__Task A__
Could you quote, word for word, the stretch of the passage on Somali independence from "The dream was" through "be whole again."?
__Task B__
What does the passage on Somali independence say, summed up in two sentences?
__Task C__
Will you proceed with the passage on Somali independence, picking up right after its final sentence?

··· Passage for review ···

After more than seventy-five years of colonial rule, British Somaliland gained its independence on June 26, 1960—followed by Italian Somaliland five days later. In a rush of pan-Somali nationalist fervor, the former British Somaliland Protectorate, after just five days as an independent state, joined with the former Italian colony, and so the Republic of Somalia was born.
The dream was a Greater Somalia, a union of all ethnic Somalis across the Horn of Africa. The Somali people had been divided by colonialism’s arbitrary boundaries into five separate states run by different colonial masters: the French in Djibouti, the British in Somaliland and northern Kenya, the Italians in Somalia, and the Ethiopians in the Ogaden. Thus a blue flag of independence was raised in Mogadishu, the capital of the new Somali Republic, with a five-pointed white star at its center symbolizing the five fragments of the Somali nation and the desire that one day the nation would be whole again.

··· Data ···

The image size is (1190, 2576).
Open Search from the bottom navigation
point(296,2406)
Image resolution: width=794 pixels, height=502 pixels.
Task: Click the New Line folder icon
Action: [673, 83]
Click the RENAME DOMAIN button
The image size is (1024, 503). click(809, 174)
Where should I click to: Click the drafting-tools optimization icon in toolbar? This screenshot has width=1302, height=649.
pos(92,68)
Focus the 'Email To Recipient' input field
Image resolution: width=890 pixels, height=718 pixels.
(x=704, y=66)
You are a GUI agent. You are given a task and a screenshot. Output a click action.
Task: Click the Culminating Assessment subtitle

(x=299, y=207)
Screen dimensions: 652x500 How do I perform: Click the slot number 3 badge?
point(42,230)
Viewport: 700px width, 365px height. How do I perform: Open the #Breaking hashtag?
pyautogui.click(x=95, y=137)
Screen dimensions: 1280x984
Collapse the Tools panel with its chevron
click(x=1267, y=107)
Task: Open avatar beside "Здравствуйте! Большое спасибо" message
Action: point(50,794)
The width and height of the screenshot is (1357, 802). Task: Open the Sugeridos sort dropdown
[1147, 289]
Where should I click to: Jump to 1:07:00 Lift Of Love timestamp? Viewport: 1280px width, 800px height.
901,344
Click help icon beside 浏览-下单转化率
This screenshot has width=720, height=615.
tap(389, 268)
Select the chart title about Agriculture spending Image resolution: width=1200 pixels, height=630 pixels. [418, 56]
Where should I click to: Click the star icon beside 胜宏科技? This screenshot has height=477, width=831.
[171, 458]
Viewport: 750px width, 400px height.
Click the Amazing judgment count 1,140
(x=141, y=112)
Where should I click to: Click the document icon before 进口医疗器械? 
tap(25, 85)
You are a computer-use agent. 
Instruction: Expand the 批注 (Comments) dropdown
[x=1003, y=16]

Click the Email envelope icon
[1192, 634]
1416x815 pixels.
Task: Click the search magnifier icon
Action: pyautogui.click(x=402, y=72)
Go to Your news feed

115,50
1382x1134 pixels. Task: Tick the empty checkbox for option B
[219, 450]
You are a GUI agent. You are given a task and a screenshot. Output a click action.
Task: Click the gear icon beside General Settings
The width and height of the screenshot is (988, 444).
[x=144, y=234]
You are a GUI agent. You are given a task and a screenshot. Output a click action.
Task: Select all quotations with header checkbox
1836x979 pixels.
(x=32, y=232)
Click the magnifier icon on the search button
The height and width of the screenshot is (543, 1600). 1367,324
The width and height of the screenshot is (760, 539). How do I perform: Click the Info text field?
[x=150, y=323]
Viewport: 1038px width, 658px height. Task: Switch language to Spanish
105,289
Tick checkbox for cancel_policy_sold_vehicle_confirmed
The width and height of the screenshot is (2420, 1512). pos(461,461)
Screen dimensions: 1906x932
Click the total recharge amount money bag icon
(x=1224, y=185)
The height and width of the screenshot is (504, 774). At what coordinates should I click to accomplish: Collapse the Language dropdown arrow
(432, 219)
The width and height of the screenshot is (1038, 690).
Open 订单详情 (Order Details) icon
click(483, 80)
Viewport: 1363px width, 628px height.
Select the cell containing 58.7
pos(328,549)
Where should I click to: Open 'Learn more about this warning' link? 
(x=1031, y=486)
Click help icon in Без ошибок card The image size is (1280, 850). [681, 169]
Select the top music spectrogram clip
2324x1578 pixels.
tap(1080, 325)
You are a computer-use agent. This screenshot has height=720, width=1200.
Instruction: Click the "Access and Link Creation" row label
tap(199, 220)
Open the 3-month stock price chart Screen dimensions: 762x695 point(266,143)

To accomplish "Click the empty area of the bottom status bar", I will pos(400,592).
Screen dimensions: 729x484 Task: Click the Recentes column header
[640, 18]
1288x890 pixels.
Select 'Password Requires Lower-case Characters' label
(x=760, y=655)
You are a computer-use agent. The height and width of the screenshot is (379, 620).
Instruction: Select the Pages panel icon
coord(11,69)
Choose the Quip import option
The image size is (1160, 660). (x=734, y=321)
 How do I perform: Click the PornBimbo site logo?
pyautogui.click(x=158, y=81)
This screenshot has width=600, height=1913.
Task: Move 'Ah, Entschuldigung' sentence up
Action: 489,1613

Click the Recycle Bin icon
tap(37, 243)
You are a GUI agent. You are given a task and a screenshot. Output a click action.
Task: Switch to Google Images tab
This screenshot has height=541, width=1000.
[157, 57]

···

__Written reply A__
The dream was a Greater Somalia, a union of all ethnic Somalis across the Horn of Africa. The Somali people had been divided by colonialism’s arbitrary boundaries into five separate states run by different colonial masters: the French in Djibouti, the British in Somaliland and northern Kenya, the Italians in Somalia, and the Ethiopians in the Ogaden. Thus a blue flag of independence was raised in Mogadishu, the capital of the new Somali Republic, with a five-pointed white star at its center symbolizing the five fragments of the Somali nation and the desire that one day the nation would be whole again.

__Written reply B__
British Somaliland became independent on June 26, 1960, and Italian Somaliland followed five days later, after which the two joined to form the Republic of Somalia. The union grew from the dream of a Greater Somalia uniting the ethnic Somalis split among five states run by different colonial masters, a hope symbolized by the five-pointed white star on the new blue flag.

__Written reply C__
When that prospect quickly faded, clan elder and parliamentarian Hajji Abdi Warabe told me, Somaliland’s efforts to free itself from its bigger neighbor began almost at once. We met in a hotel garden in Hargeisa where Warabe had come for a breakfast of eggs and sweet tea made with camel milk. He was dressed like many older Somali men: in a short-sleeved shirt, a cotton sarong called a macawis, and leather sandals. He wore a white kufi Muslim hat perched on his head. His thick grey beard was stained red with henna, and gold teeth glinted from his heavy lower jaw. His hearing had begun to fail, but his voice and memory were strong. He recalled clearly those few days in June 1960 when Somaliland was an independent nation recognized by others.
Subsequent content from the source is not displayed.